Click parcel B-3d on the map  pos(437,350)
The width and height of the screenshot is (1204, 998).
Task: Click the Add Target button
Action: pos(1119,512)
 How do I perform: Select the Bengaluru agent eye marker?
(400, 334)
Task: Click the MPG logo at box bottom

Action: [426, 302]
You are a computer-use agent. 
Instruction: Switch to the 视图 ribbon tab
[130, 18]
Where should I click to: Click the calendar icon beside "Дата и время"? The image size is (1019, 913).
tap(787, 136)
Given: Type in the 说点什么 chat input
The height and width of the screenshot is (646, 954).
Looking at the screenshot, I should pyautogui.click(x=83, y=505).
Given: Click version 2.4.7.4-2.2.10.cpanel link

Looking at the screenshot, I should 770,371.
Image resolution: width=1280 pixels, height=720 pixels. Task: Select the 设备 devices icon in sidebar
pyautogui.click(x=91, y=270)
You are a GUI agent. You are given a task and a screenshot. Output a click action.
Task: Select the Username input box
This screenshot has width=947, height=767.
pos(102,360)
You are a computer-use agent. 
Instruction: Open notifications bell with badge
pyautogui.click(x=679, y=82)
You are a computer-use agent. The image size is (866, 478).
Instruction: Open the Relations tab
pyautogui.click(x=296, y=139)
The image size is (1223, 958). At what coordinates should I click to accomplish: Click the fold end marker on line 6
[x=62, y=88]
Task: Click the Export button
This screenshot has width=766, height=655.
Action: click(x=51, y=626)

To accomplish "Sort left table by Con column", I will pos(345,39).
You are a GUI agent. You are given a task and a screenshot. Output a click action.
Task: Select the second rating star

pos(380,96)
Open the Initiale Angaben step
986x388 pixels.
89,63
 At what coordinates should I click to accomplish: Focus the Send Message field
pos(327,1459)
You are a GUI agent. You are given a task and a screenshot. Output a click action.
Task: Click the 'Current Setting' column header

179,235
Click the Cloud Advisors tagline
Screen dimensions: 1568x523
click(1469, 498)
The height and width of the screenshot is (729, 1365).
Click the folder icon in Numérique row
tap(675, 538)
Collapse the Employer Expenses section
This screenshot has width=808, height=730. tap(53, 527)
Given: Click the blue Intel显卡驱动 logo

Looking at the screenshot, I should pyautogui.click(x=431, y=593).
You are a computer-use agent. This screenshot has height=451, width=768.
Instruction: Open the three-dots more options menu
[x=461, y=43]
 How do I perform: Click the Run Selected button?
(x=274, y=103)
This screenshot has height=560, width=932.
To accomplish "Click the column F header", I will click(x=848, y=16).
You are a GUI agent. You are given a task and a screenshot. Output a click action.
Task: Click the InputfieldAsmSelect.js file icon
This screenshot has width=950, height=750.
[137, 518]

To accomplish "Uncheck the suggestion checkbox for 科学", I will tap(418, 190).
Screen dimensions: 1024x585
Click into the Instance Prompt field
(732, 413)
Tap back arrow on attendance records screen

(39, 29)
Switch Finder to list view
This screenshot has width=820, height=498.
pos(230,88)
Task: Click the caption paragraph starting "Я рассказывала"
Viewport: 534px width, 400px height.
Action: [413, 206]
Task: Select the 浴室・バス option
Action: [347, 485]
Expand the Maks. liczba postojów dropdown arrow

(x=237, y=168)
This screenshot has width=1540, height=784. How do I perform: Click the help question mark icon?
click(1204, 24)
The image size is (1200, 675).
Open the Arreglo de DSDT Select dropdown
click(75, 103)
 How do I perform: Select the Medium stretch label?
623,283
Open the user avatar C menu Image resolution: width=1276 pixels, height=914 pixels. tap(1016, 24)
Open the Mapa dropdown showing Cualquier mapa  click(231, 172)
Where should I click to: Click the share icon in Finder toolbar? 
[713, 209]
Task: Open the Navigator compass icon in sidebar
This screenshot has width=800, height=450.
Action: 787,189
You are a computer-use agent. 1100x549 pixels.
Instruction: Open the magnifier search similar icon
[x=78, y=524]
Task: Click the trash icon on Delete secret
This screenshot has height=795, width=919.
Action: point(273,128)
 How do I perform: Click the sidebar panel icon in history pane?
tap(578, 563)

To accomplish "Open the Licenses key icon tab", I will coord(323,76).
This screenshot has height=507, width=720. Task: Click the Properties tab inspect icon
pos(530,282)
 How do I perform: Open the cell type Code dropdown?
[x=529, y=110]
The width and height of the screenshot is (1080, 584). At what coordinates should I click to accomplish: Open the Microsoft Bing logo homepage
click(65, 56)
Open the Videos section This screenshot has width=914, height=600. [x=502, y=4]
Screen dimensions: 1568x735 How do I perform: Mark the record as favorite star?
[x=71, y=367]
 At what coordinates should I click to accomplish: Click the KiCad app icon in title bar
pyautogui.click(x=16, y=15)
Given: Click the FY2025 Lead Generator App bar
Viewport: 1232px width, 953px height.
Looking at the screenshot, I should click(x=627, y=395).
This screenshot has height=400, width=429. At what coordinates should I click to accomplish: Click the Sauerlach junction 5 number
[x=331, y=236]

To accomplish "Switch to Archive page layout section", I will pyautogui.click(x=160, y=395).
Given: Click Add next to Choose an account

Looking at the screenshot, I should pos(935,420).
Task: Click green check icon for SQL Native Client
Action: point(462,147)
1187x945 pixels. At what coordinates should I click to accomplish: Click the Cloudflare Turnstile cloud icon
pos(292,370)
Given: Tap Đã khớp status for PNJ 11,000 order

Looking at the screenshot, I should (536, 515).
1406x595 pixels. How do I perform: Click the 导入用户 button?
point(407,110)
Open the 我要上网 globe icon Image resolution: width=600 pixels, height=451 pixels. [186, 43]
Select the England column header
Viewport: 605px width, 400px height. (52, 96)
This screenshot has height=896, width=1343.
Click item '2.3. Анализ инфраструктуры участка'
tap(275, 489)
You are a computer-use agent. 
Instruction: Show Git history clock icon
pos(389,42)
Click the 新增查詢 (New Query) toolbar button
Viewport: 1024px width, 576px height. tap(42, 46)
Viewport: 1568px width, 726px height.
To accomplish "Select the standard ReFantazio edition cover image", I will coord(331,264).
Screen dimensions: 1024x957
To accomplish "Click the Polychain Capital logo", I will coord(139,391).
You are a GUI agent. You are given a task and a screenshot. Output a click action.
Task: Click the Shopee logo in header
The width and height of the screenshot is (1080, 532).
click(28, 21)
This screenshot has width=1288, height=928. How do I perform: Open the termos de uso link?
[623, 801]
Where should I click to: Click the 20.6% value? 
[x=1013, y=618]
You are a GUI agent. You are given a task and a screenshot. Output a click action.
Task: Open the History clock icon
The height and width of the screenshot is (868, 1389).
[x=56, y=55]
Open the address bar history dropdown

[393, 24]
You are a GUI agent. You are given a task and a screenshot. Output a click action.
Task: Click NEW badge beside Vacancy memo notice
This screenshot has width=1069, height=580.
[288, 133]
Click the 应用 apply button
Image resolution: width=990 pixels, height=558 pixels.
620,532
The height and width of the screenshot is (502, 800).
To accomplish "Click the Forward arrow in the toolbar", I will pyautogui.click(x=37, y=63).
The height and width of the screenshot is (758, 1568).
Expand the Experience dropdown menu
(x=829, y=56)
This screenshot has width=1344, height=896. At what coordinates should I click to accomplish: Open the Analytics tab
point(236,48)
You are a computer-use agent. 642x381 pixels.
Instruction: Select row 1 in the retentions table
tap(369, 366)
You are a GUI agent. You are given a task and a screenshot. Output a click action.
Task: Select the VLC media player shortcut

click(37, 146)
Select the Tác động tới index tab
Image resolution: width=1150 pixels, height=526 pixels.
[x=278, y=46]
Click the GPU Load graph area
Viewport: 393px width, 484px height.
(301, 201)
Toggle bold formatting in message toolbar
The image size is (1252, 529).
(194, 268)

::::::::::

Repeat every line of the records, exactly as given.

Click parcel B-3d on the map  pos(437,350)
The width and height of the screenshot is (1204, 998).
Task: Click the Add Target button
Action: pos(1119,512)
 How do I perform: Select the Bengaluru agent eye marker?
(400, 334)
Task: Click the MPG logo at box bottom

Action: [426, 302]
You are a computer-use agent. 
Instruction: Switch to the 视图 ribbon tab
[130, 18]
Where should I click to: Click the calendar icon beside "Дата и время"? The image size is (1019, 913).
tap(787, 136)
Given: Type in the 说点什么 chat input
The height and width of the screenshot is (646, 954).
Looking at the screenshot, I should pyautogui.click(x=83, y=505).
Given: Click version 2.4.7.4-2.2.10.cpanel link

Looking at the screenshot, I should 770,371.
Image resolution: width=1280 pixels, height=720 pixels. Task: Select the 设备 devices icon in sidebar
pyautogui.click(x=91, y=270)
You are a GUI agent. You are given a task and a screenshot. Output a click action.
Task: Select the Username input box
This screenshot has width=947, height=767.
pos(102,360)
You are a computer-use agent. 
Instruction: Open notifications bell with badge
pyautogui.click(x=679, y=82)
You are a computer-use agent. The image size is (866, 478).
Instruction: Open the Relations tab
pyautogui.click(x=296, y=139)
The image size is (1223, 958). At what coordinates should I click to accomplish: Click the fold end marker on line 6
[x=62, y=88]
Task: Click the Export button
This screenshot has width=766, height=655.
Action: click(x=51, y=626)

To accomplish "Sort left table by Con column", I will pos(345,39).
You are a GUI agent. You are given a task and a screenshot. Output a click action.
Task: Select the second rating star

pos(380,96)
Open the Initiale Angaben step
986x388 pixels.
89,63
 At what coordinates should I click to accomplish: Focus the Send Message field
pos(327,1459)
You are a GUI agent. You are given a task and a screenshot. Output a click action.
Task: Click the 'Current Setting' column header

179,235
Click the Cloud Advisors tagline
Screen dimensions: 1568x523
click(1469, 498)
The height and width of the screenshot is (729, 1365).
Click the folder icon in Numérique row
tap(675, 538)
Collapse the Employer Expenses section
This screenshot has width=808, height=730. tap(53, 527)
Given: Click the blue Intel显卡驱动 logo

Looking at the screenshot, I should pyautogui.click(x=431, y=593).
You are a computer-use agent. This screenshot has height=451, width=768.
Instruction: Open the three-dots more options menu
[x=461, y=43]
 How do I perform: Click the Run Selected button?
(x=274, y=103)
This screenshot has height=560, width=932.
To accomplish "Click the column F header", I will click(x=848, y=16).
You are a GUI agent. You are given a task and a screenshot. Output a click action.
Task: Click the InputfieldAsmSelect.js file icon
This screenshot has width=950, height=750.
[137, 518]

To accomplish "Uncheck the suggestion checkbox for 科学", I will tap(418, 190).
Screen dimensions: 1024x585
Click into the Instance Prompt field
(732, 413)
Tap back arrow on attendance records screen

(39, 29)
Switch Finder to list view
This screenshot has width=820, height=498.
pos(230,88)
Task: Click the caption paragraph starting "Я рассказывала"
Viewport: 534px width, 400px height.
Action: [413, 206]
Task: Select the 浴室・バス option
Action: [347, 485]
Expand the Maks. liczba postojów dropdown arrow

(x=237, y=168)
This screenshot has width=1540, height=784. How do I perform: Click the help question mark icon?
click(1204, 24)
The image size is (1200, 675).
Open the Arreglo de DSDT Select dropdown
click(75, 103)
 How do I perform: Select the Medium stretch label?
623,283
Open the user avatar C menu Image resolution: width=1276 pixels, height=914 pixels. tap(1016, 24)
Open the Mapa dropdown showing Cualquier mapa  click(231, 172)
Where should I click to: Click the share icon in Finder toolbar? 
[713, 209]
Task: Open the Navigator compass icon in sidebar
This screenshot has width=800, height=450.
Action: 787,189
You are a computer-use agent. 1100x549 pixels.
Instruction: Open the magnifier search similar icon
[x=78, y=524]
Task: Click the trash icon on Delete secret
This screenshot has height=795, width=919.
Action: point(273,128)
 How do I perform: Click the sidebar panel icon in history pane?
tap(578, 563)

To accomplish "Open the Licenses key icon tab", I will coord(323,76).
This screenshot has height=507, width=720. Task: Click the Properties tab inspect icon
pos(530,282)
 How do I perform: Open the cell type Code dropdown?
[x=529, y=110]
The width and height of the screenshot is (1080, 584). At what coordinates should I click to accomplish: Open the Microsoft Bing logo homepage
click(65, 56)
Open the Videos section This screenshot has width=914, height=600. [x=502, y=4]
Screen dimensions: 1568x735 How do I perform: Mark the record as favorite star?
[x=71, y=367]
 At what coordinates should I click to accomplish: Click the KiCad app icon in title bar
pyautogui.click(x=16, y=15)
Given: Click the FY2025 Lead Generator App bar
Viewport: 1232px width, 953px height.
Looking at the screenshot, I should click(x=627, y=395).
This screenshot has height=400, width=429. At what coordinates should I click to accomplish: Click the Sauerlach junction 5 number
[x=331, y=236]

To accomplish "Switch to Archive page layout section", I will pyautogui.click(x=160, y=395).
Given: Click Add next to Choose an account

Looking at the screenshot, I should pos(935,420).
Task: Click green check icon for SQL Native Client
Action: point(462,147)
1187x945 pixels. At what coordinates should I click to accomplish: Click the Cloudflare Turnstile cloud icon
pos(292,370)
Given: Tap Đã khớp status for PNJ 11,000 order

Looking at the screenshot, I should (536, 515).
1406x595 pixels. How do I perform: Click the 导入用户 button?
point(407,110)
Open the 我要上网 globe icon Image resolution: width=600 pixels, height=451 pixels. [186, 43]
Select the England column header
Viewport: 605px width, 400px height. (52, 96)
This screenshot has height=896, width=1343.
Click item '2.3. Анализ инфраструктуры участка'
tap(275, 489)
You are a computer-use agent. 
Instruction: Show Git history clock icon
pos(389,42)
Click the 新增查詢 (New Query) toolbar button
Viewport: 1024px width, 576px height. tap(42, 46)
Viewport: 1568px width, 726px height.
To accomplish "Select the standard ReFantazio edition cover image", I will coord(331,264).
Screen dimensions: 1024x957
To accomplish "Click the Polychain Capital logo", I will coord(139,391).
You are a GUI agent. You are given a task and a screenshot. Output a click action.
Task: Click the Shopee logo in header
The width and height of the screenshot is (1080, 532).
click(28, 21)
This screenshot has width=1288, height=928. How do I perform: Open the termos de uso link?
[623, 801]
Where should I click to: Click the 20.6% value? 
[x=1013, y=618]
You are a GUI agent. You are given a task and a screenshot. Output a click action.
Task: Open the History clock icon
The height and width of the screenshot is (868, 1389).
[x=56, y=55]
Open the address bar history dropdown

[393, 24]
You are a GUI agent. You are given a task and a screenshot. Output a click action.
Task: Click NEW badge beside Vacancy memo notice
This screenshot has width=1069, height=580.
[288, 133]
Click the 应用 apply button
Image resolution: width=990 pixels, height=558 pixels.
620,532
The height and width of the screenshot is (502, 800).
To accomplish "Click the Forward arrow in the toolbar", I will pyautogui.click(x=37, y=63).
The height and width of the screenshot is (758, 1568).
Expand the Experience dropdown menu
(x=829, y=56)
This screenshot has width=1344, height=896. At what coordinates should I click to accomplish: Open the Analytics tab
point(236,48)
You are a computer-use agent. 642x381 pixels.
Instruction: Select row 1 in the retentions table
tap(369, 366)
You are a GUI agent. You are given a task and a screenshot. Output a click action.
Task: Select the VLC media player shortcut

click(37, 146)
Select the Tác động tới index tab
Image resolution: width=1150 pixels, height=526 pixels.
[x=278, y=46]
Click the GPU Load graph area
Viewport: 393px width, 484px height.
(301, 201)
Toggle bold formatting in message toolbar
The image size is (1252, 529).
(194, 268)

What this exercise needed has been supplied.